Given passage:
◇ ◇ ◇ ◇

While adaptations often gloss over Dickens’ grittier bits, he wasn’t averse to sweetening the literary pill. “He was also a socialite and celebrity who made popular stage appearances and wrote in affordable monthly editions about the working classes,” adds Sughrue. “People could relate to that.” But Dickens’ vital concern was to bring social realities to public attention in literary form, just as Kingsolver has done.

After taking apart and reassembling Copperfield, she hymned it as a “masterclass…Learning all the tricks that he used to get the gentle Victorians, who didn’t want to think about poverty and orphans, to look ­­­at those kids and wait for the next chapter”.

◇ ◇ ◇ ◇

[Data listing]
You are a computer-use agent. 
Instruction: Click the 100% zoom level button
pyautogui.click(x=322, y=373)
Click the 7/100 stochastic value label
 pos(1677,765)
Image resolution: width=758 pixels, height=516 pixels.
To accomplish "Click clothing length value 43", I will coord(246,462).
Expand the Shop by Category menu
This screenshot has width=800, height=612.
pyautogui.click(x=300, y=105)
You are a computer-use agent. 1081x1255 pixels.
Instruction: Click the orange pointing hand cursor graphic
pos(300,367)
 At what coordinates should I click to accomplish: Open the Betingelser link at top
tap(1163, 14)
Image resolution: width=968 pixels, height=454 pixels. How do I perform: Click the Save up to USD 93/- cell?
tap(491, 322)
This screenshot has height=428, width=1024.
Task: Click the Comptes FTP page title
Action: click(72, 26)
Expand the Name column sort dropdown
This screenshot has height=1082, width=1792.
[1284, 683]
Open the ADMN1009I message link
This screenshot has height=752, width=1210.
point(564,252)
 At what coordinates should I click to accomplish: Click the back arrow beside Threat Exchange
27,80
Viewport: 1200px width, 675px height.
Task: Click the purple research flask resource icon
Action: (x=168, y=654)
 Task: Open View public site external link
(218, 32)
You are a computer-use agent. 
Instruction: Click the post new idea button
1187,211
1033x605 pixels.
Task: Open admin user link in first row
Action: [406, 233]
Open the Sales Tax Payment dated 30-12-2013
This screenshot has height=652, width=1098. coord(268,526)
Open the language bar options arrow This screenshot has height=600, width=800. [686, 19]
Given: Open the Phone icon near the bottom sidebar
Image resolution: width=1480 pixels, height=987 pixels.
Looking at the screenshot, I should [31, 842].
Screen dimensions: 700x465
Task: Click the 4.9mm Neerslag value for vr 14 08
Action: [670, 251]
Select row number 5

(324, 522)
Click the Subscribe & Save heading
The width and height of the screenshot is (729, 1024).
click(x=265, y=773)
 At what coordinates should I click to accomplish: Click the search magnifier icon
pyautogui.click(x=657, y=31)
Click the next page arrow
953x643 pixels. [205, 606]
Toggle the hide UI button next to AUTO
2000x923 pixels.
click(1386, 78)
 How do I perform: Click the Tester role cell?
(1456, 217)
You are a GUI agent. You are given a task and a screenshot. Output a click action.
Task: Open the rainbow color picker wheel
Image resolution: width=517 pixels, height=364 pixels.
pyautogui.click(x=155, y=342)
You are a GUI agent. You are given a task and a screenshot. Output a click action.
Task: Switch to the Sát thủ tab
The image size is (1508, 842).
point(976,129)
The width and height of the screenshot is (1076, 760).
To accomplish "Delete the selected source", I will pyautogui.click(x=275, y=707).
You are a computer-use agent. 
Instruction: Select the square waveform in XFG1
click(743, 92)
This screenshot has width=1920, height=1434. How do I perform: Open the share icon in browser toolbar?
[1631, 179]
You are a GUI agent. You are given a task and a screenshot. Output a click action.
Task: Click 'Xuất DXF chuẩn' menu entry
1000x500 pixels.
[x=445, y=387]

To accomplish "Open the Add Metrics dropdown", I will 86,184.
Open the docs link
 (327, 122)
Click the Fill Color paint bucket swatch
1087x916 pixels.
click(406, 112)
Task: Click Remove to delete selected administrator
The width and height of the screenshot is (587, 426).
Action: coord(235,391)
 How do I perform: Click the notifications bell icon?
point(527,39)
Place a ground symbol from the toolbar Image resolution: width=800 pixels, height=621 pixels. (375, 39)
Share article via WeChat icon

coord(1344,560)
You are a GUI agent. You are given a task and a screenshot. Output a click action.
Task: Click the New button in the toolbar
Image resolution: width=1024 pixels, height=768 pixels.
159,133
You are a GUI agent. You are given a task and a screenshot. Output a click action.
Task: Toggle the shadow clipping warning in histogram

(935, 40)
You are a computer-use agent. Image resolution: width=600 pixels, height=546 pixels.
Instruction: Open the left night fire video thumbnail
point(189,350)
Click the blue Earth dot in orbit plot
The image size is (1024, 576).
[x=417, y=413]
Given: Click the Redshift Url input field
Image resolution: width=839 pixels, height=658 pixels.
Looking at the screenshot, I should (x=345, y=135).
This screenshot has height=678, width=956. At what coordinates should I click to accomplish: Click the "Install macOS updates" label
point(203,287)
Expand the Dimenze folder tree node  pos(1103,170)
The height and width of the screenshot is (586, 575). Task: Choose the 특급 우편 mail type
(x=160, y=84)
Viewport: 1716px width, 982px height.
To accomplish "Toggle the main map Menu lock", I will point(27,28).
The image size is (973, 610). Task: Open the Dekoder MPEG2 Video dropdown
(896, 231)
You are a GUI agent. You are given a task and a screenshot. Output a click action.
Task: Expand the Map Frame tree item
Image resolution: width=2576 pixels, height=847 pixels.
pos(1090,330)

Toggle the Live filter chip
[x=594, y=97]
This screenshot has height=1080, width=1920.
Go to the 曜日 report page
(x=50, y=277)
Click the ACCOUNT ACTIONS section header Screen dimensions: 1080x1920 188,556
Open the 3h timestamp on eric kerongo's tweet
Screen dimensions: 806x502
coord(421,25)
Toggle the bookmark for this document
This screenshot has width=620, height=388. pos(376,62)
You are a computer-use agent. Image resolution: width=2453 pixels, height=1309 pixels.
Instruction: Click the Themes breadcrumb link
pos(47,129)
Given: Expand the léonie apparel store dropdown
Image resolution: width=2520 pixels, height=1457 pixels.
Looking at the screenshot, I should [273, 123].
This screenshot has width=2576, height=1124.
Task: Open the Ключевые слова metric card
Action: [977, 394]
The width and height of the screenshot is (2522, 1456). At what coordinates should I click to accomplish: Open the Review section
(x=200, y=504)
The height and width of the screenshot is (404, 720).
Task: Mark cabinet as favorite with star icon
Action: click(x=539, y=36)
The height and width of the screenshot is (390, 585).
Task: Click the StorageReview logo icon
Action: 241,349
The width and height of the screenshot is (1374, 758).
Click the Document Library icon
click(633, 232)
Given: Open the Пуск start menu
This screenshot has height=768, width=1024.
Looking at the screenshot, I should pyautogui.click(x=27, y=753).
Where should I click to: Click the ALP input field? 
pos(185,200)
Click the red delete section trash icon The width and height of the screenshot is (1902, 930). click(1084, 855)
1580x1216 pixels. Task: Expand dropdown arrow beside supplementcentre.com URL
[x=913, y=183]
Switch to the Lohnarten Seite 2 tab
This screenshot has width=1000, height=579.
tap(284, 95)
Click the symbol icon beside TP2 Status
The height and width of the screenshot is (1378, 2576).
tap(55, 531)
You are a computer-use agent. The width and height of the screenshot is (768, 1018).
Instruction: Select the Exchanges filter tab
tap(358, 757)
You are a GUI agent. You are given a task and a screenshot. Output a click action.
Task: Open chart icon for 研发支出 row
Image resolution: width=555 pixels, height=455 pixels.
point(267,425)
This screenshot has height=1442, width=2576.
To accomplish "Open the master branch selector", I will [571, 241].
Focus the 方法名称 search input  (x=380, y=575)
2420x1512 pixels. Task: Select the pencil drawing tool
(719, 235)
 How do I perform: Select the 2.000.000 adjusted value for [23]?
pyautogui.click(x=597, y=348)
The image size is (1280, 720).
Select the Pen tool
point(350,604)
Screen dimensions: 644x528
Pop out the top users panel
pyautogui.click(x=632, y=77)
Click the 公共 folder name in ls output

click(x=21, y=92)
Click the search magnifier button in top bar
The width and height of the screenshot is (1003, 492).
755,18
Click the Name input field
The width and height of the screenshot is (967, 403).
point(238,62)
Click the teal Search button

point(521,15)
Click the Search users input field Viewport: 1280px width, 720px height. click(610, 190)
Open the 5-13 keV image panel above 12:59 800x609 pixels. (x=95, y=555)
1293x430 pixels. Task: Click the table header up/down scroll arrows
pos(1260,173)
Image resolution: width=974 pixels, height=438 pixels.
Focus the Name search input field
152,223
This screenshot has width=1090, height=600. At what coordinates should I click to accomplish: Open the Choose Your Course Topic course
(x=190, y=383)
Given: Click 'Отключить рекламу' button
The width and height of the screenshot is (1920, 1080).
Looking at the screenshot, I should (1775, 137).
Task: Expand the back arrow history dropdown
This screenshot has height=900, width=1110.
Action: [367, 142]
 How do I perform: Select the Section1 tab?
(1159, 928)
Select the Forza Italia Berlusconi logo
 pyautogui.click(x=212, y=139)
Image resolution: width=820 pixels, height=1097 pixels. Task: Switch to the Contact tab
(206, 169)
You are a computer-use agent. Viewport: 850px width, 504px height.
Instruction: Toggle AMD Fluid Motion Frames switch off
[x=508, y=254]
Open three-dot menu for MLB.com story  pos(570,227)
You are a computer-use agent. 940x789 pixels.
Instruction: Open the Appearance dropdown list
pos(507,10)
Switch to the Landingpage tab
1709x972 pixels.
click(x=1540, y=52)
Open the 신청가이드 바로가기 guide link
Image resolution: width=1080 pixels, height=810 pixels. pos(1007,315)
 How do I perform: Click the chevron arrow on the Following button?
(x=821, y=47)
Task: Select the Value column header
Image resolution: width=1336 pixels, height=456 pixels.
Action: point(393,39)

◇ ◇ ◇ ◇

Written tasks:
**a)** Output the portion of the passage on Dickens starting with "While adaptations often" and going on through "Kingsolver has done.".
**b)** According to the passage on Dickens, why could people relate to him?
**c)** In the passage on Dickens, what was Dickens' vital concern?
The records have no connection to the passage on Dickens.

Written responses:
**a)**
While adaptations often gloss over Dickens’ grittier bits, he wasn’t averse to sweetening the literary pill. “He was also a socialite and celebrity who made popular stage appearances and wrote in affordable monthly editions about the working classes,” adds Sughrue. “People could relate to that.” But Dickens’ vital concern was to bring social realities to public attention in literary form, just as Kingsolver has done.

**b)** Dickens was a socialite and celebrity who made popular stage appearances. He also wrote about the working classes in affordable monthly editions.

**c)** His vital concern was to bring social realities to public attention in literary form.